Work item:
Every record here needs to be written out again exactly.
── Provided data ──
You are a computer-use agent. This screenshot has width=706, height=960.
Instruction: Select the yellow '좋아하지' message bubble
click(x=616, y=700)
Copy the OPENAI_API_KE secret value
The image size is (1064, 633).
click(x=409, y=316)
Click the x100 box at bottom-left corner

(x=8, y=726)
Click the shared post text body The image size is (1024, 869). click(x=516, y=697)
───
Solution to the exercise:
You are a computer-use agent. This screenshot has width=706, height=960.
Instruction: Select the yellow '좋아하지' message bubble
click(x=616, y=700)
Copy the OPENAI_API_KE secret value
The image size is (1064, 633).
click(x=409, y=316)
Click the x100 box at bottom-left corner

(x=8, y=726)
Click the shared post text body The image size is (1024, 869). click(x=516, y=697)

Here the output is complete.